*Fragmento seleccionado*:
# # # #

Para abrir el año con un pico de optimismo, un selecto menú de fines del mundo imaginados por la máquina de los sueños

DEBRET VIANA

Nada de todo esto, de todo lo que pasa hoy y compone nuestras vidas, puede seguir así mucho más tiempo: el fin se derrama de los objetos como si cada cosa estuviese desbordada de sí misma. Está en el aire: si no es un asteroide hoy será un asteroide mañana, o el sol que se apaga o falta de agua o alimento, o el botón rojo bajo el dedo de Trump o Putin, o una nueva enfermedad, o una vieja enfermedad, o una invasión alienígena, o zombies, o irresponsabilidad masiva a la hora de sacarse selfies en lugares inapropiados, o porque simplemente nuestro planeta está en el camino de una autopista intergaláctica, etc, etc.
Nuestra generación es la generación que aceptó el fin del mundo como un hecho venidero, y no como una fantasía experimental y diletante.

# # # #

*Material mostrado*:
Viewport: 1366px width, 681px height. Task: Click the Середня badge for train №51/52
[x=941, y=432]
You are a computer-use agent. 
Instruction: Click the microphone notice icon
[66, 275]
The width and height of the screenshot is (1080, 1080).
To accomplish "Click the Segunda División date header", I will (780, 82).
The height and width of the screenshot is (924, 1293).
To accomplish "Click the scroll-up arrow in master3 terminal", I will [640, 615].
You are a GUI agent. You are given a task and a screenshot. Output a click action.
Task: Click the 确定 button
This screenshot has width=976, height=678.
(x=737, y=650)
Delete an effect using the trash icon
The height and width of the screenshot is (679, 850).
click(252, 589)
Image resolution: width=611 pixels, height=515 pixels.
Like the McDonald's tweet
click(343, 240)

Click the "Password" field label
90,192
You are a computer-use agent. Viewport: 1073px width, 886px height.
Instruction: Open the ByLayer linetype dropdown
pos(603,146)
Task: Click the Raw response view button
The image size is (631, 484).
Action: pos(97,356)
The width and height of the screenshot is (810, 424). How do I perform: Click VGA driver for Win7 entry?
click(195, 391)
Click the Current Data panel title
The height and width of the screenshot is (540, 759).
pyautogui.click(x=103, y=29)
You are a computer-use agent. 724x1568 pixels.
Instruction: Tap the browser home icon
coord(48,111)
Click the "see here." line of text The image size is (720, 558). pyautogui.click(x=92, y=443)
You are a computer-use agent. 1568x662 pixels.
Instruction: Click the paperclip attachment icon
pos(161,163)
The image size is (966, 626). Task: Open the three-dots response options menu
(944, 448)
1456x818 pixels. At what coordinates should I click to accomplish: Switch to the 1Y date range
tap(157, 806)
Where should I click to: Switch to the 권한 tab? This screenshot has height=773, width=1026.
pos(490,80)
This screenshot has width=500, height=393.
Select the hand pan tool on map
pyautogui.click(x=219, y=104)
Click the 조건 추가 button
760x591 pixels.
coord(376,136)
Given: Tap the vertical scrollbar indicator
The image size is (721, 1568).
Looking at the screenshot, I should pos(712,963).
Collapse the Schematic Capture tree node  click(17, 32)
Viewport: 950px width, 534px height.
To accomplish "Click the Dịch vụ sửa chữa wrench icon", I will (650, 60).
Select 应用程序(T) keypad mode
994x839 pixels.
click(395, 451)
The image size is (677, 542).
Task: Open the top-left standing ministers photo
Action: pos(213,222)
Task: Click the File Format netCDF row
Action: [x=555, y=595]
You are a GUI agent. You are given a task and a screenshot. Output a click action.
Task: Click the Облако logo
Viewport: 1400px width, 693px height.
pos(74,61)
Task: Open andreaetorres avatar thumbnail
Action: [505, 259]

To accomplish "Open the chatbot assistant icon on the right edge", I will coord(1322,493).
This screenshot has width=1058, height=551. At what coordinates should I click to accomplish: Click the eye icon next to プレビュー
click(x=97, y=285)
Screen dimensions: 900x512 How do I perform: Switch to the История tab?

# # # #

*Tareas a realizar*:
A: Devuelve sin cambios el pasaje del fragmento seleccionado que comienza en "DEBRET VIANA" y termina en "experimental y diletante.".
B: Según el fragmento seleccionado, ¿cómo aceptó nuestra generación el fin del mundo?

*Lista de soluciones*:
A:
DEBRET VIANA

Nada de todo esto, de todo lo que pasa hoy y compone nuestras vidas, puede seguir así mucho más tiempo: el fin se derrama de los objetos como si cada cosa estuviese desbordada de sí misma. Está en el aire: si no es un asteroide hoy será un asteroide mañana, o el sol que se apaga o falta de agua o alimento, o el botón rojo bajo el dedo de Trump o Putin, o una nueva enfermedad, o una vieja enfermedad, o una invasión alienígena, o zombies, o irresponsabilidad masiva a la hora de sacarse selfies en lugares inapropiados, o porque simplemente nuestro planeta está en el camino de una autopista intergaláctica, etc, etc.
Nuestra generación es la generación que aceptó el fin del mundo como un hecho venidero, y no como una fantasía experimental y diletante.

B: Lo aceptó como un hecho venidero, y no como una fantasía experimental y diletante.